Máxima tensión en la sesión a puerta abierta del Córdoba

Seguidores se interponen en la salida del bus | ÁLVARO CARMONA
Medio centenar de seguidores increpa con dureza a los futbolistas | Hubo un intento de impedir la salida del autobús del recinto | La AFE anuncia que denunciará los hechos a Antiviolencia

Se veía venir. Después de tres meses con sesiones a puerta cerrada, el Córdoba decretó que la práctica de esta mañana fuera abierta al público. La medida, sólo comprensible bajo los parámetros desquiciados de la entidad blanquiverde, tuvo las consecuencias que lamentablemente se podían intuir. Varias decenas de seguidores acudieron a la Ciudad Deportiva para exponer, del modo más visceral, su parecer sobre el triste desempeño de un equipo que ya es matemáticamente de Segunda División y que llegaba después de otra lastimosa exhibición de indolencia en Granada, que fue afeada incluso por algunos de los miembros de la plantilla. El trago fue duro especialmente para algunos jugadores -otros dejaron visible su desapego absoluto por la situación- y para el cuadro técnico cordobés, con un José Antonio Romero que había explicado hace apenas cuatro días que las prácticas en clausura obedecían a cuestiones de “principios y metodología de trabajo”. Al de La Roda le tocó padecer otro episodio más de profunda pena. Uno más. El técnico se llevó un rapapolvo. También Nabil Ghilas, antiguo ídolo de la hinchada, y el central Pantic, que tuvo un amago de respuesta que no prosperó por suerte para todos. Suerte fue también que no apareciera por la instalación Fede Cartabia. El argentino, que se autoexpulsó en Granada en una acción ridícula, tiene sus límites de popularidad en el subsuelo. El club desveló que estaba recibiendo un tratamiento específico. Al final, la “brillante” idea de abrir las puertas de la Ciudad Deportiva tuvo su efecto. Situaciones desagradables para todo el mundo y aparición del Córdoba en los medios ofreciendo una imagen de destrucción. La Asociación de Futbolistas Españoles (AFE) ha anunciado hace unos minutos que remitirá un informe de estos hechos a la Comisión Antiviolencia.

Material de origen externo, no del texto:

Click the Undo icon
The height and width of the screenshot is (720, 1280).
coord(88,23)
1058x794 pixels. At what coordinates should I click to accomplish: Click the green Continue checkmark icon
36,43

“¡Jugadores mercenarios!” o “¡Esta camiseta no la merecéis!” fueron algunos de los cánticos más suaves que escucharon los miembros del plantel blanquiverde, sobre los que recayeron improperios irreproducibles. El entrenamiento, desde luego, tuvo más tensión en la grada que en el césped -con un magnífico aspecto, por cierto- de la Ciudad Deportiva, a la que la expedición cordobesista llegó con retraso y en un autobús sin distintivos del club. El vehículo entró hasta la misma instalación, evitando a los jugadores un paseíllo entre puyas de los seguidores. Dentro no las pudieron evitar. El calvario se prolongó durante algo más de una hora, en la que los jugadores se ejercitaron con rostros serios y nulo entusiasmo. La situación del equipo, hundido y batiendo récords negativos, ha llegado a unos límites peligrosos. En tal estado de tensión social se hace poco comprensible la decisión de abrir las puertas al público, generando un escenario de difícil control cuando los ánimos están tan exaltados. Se pudo comprobar tanto en la grada como en el césped.

Al final de la práctica llegó uno de los momentos de mayor tensión, ya que un grupo de seguidores trató de impedir colocando objetos en la salida que el autobús pudiera abandonar la instalación del Camino Carbonell. Algunos hinchas requerían la comparecencia de alguno de los capitanes para hacerles llegar las quejas por el rendimiento del equipo. Finalmente, Julio Cruz, ex jugador cordobesista y miembro del cuadro técnico, intercedió con sus paisanos para calmar los ánimos. También ayudó a rebajar el nivel de presión sobre los futbolistas el veterano ex futbolista Pepe Urbano, uno de los responsables del cuidado del césped de la Ciudad Deportiva. Entre cánticos de mofa, el autobús tomó camino de El Arcángel poniendo fin a un episodio lamentable. Quedan todavía dos partidos para cerrar el curso. Una tortura.